▶ [Assignment]:
Write out again, please, the records below from the first line to the line holding "You are a computer-use agent. Screen dimensions: 513x247", inclusive, and nothing else.

[Stored records]
○ ○ ○
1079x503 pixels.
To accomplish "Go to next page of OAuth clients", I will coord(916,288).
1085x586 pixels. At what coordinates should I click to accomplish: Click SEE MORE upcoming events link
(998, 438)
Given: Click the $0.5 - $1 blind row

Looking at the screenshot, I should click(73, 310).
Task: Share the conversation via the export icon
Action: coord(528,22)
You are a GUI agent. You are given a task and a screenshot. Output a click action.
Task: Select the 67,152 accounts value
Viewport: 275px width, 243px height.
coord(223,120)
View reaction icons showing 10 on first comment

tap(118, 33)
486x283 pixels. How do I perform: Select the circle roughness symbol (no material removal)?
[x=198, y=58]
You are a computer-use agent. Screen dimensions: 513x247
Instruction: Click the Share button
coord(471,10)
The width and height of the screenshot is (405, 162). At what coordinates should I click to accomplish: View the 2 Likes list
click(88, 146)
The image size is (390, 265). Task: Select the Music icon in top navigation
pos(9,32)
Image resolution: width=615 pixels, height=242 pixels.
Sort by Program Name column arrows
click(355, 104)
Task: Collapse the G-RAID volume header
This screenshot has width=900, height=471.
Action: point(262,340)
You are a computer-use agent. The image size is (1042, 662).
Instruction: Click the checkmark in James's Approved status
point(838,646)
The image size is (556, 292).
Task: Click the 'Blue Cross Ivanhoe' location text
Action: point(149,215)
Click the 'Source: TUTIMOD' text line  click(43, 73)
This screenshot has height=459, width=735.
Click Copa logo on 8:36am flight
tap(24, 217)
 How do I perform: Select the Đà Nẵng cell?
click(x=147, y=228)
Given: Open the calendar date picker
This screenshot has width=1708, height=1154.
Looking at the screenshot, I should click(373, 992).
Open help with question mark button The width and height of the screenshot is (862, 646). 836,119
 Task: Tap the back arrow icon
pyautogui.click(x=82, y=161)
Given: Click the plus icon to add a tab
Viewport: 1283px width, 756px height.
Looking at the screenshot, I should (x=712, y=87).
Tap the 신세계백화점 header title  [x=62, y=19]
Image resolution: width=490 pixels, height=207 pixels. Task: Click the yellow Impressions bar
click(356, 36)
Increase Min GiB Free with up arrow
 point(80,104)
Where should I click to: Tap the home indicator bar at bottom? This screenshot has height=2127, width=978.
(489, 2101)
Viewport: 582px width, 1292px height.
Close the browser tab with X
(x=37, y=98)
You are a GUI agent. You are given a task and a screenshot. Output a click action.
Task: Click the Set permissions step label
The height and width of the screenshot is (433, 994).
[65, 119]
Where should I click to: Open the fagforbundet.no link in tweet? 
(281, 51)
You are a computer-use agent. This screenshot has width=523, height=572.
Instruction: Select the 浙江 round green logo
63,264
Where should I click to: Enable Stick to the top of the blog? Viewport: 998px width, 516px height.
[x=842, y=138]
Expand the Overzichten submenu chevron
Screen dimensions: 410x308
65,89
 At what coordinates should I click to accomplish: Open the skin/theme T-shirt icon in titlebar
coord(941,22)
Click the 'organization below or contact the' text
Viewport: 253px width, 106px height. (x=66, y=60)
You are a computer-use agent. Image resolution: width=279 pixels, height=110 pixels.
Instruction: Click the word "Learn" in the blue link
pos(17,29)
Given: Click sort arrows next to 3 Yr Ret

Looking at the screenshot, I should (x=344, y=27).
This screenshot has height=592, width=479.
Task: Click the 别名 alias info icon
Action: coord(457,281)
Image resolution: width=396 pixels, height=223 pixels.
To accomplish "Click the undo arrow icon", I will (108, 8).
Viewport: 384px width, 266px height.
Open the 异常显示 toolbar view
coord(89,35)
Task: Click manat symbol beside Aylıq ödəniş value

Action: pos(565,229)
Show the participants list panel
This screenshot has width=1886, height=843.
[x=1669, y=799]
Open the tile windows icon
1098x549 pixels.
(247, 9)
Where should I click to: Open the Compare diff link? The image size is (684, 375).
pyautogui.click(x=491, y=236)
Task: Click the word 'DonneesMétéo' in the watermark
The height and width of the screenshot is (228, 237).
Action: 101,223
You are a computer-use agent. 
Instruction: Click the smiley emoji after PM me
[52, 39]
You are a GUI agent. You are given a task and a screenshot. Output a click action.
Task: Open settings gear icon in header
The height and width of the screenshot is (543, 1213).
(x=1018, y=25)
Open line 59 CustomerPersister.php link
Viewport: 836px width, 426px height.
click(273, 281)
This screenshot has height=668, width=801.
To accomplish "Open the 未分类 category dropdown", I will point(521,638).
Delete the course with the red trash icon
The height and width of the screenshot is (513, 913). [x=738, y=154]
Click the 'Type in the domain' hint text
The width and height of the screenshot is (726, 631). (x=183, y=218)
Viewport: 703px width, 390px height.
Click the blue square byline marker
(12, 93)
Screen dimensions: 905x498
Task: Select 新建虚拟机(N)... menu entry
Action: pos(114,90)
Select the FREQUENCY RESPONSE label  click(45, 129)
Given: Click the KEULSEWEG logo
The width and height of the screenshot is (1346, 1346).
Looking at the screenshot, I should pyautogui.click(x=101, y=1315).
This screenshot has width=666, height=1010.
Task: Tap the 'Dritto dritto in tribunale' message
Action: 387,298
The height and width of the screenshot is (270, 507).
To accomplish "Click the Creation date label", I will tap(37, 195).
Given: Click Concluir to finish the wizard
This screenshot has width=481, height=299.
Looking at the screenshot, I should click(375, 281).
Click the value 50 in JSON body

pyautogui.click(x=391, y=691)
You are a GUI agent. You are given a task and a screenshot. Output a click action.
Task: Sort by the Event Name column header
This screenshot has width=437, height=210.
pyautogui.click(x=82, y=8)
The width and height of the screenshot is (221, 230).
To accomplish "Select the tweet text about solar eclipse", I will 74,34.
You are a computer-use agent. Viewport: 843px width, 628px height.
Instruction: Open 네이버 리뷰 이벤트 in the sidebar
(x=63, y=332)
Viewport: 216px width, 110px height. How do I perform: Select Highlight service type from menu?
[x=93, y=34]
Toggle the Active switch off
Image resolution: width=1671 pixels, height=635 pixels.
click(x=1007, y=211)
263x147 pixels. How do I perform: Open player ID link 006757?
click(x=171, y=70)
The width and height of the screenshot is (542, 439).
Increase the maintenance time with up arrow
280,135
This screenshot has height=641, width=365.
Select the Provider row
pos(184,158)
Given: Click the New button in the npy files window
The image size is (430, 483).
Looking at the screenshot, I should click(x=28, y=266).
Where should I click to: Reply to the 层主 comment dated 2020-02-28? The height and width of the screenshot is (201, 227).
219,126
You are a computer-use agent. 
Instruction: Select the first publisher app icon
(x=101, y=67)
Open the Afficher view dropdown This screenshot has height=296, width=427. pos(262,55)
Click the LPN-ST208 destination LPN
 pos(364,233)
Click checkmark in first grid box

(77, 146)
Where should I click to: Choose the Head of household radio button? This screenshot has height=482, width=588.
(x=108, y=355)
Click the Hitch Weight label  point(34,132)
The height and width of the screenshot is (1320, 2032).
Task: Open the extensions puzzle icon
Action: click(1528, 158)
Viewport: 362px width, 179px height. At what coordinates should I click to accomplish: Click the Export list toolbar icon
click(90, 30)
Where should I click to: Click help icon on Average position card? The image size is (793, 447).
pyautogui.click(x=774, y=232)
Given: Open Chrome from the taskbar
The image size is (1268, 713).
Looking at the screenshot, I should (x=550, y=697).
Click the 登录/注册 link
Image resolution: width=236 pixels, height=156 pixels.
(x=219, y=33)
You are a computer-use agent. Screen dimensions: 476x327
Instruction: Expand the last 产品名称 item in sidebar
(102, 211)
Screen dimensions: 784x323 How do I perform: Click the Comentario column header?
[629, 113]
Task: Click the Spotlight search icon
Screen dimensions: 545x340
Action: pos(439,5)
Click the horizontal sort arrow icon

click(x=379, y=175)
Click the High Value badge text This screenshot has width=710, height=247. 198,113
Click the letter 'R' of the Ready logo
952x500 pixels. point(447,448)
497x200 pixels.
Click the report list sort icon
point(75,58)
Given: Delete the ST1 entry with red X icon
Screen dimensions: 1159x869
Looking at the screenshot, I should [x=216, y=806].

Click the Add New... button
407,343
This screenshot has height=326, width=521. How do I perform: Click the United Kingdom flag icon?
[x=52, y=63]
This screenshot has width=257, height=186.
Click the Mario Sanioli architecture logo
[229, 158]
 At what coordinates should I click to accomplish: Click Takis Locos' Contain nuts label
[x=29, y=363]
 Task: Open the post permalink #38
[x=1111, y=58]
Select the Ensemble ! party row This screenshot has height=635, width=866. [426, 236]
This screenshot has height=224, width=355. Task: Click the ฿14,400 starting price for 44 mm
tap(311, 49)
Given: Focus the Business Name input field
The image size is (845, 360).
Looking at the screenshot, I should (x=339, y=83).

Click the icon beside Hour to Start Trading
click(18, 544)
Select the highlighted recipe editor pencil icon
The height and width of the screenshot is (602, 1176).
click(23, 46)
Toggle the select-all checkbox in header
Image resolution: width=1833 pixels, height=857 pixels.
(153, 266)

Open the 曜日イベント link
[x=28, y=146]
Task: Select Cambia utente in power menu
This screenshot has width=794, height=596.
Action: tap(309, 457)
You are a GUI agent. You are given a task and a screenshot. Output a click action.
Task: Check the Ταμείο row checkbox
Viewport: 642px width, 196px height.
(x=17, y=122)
○ ○ ○
▶ [Answer box]:
1079x503 pixels.
To accomplish "Go to next page of OAuth clients", I will coord(916,288).
1085x586 pixels. At what coordinates should I click to accomplish: Click SEE MORE upcoming events link
(998, 438)
Given: Click the $0.5 - $1 blind row

Looking at the screenshot, I should click(73, 310).
Task: Share the conversation via the export icon
Action: coord(528,22)
You are a GUI agent. You are given a task and a screenshot. Output a click action.
Task: Select the 67,152 accounts value
Viewport: 275px width, 243px height.
coord(223,120)
View reaction icons showing 10 on first comment

tap(118, 33)
486x283 pixels. How do I perform: Select the circle roughness symbol (no material removal)?
[x=198, y=58]
You are a computer-use agent. Screen dimensions: 513x247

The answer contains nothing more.